**Your instructions:**
Rewrite the rows from the line with "Tap the chapter" up to and including the line with "point(214,258)", putting "image" wherever "screenshot" appears and leaving everything else as it is.

**Information given:**
** Begin **

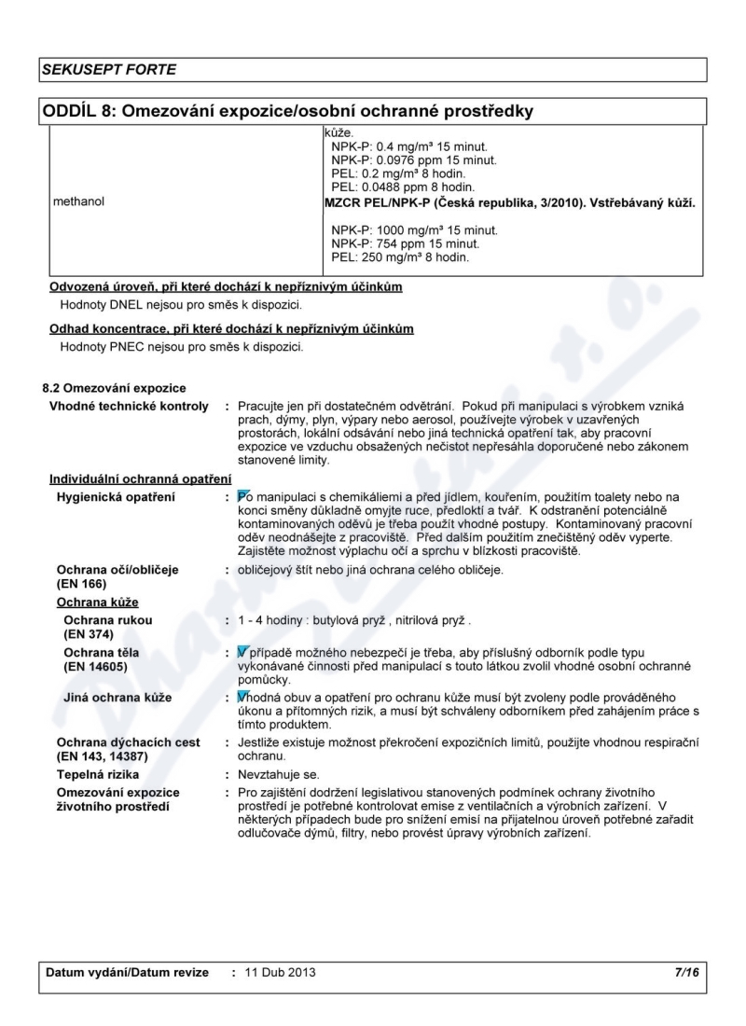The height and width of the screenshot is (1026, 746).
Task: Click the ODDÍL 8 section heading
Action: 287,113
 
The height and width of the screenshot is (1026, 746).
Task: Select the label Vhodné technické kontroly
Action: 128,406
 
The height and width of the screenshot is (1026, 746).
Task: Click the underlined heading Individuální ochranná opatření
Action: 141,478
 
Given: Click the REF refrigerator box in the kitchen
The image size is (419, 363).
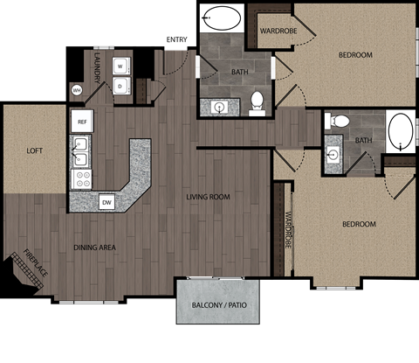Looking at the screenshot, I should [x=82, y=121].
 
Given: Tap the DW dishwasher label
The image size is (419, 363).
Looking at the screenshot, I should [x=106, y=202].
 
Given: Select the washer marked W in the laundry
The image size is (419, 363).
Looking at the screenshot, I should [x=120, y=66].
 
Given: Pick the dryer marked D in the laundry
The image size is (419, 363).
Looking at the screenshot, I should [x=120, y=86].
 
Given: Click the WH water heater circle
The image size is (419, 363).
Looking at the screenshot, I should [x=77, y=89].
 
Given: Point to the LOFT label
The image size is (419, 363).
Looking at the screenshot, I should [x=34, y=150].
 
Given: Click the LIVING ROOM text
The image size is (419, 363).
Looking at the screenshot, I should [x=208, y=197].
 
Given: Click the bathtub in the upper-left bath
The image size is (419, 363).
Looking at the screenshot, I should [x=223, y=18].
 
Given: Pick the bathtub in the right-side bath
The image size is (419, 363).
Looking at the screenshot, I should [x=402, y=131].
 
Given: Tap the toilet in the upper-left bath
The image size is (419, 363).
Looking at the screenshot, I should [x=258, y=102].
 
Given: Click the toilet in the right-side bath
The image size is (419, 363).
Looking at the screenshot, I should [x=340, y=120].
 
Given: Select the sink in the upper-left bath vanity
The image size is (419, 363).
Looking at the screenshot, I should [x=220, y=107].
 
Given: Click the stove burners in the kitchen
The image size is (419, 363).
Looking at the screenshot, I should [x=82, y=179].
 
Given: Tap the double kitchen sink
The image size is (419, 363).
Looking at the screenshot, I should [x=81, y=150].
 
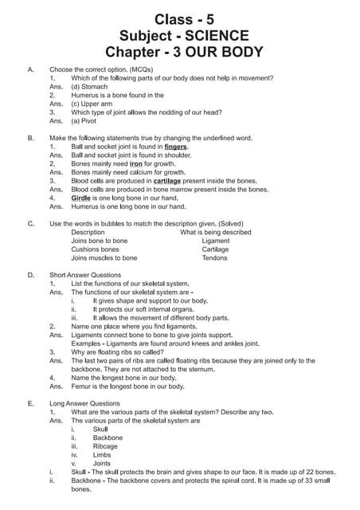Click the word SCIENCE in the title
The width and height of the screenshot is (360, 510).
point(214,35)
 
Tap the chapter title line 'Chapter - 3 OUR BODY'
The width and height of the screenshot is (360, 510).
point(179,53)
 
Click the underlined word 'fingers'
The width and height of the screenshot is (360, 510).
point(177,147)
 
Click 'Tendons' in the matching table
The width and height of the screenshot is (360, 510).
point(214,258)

** End **
** Begin **

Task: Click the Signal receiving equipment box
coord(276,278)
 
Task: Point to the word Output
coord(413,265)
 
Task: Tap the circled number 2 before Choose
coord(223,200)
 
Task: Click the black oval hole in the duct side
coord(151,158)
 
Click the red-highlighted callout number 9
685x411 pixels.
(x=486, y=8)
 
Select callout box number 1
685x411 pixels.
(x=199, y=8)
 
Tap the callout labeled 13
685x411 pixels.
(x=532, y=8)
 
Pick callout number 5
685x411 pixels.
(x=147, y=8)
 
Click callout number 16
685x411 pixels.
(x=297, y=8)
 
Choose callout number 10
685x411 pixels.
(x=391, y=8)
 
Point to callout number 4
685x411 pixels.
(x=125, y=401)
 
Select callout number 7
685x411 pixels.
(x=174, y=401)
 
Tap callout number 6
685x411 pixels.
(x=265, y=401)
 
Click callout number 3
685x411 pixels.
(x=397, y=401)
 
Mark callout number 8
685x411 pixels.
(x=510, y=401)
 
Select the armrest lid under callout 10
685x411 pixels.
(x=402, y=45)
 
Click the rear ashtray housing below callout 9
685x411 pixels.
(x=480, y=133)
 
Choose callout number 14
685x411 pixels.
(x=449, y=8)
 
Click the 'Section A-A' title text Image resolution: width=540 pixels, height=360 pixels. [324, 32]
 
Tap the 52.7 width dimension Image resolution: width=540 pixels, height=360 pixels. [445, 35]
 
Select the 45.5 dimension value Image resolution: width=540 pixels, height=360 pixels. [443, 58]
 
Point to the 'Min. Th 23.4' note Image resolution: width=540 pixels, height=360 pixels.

** End **

**Written reply:**
Tap the chapter title line 'Chapter - 3 OUR BODY'
The width and height of the image is (360, 510).
point(179,53)
 
Click the underlined word 'fingers'
The width and height of the image is (360, 510).
point(177,147)
 
Click 'Tendons' in the matching table
The width and height of the image is (360, 510).
point(214,258)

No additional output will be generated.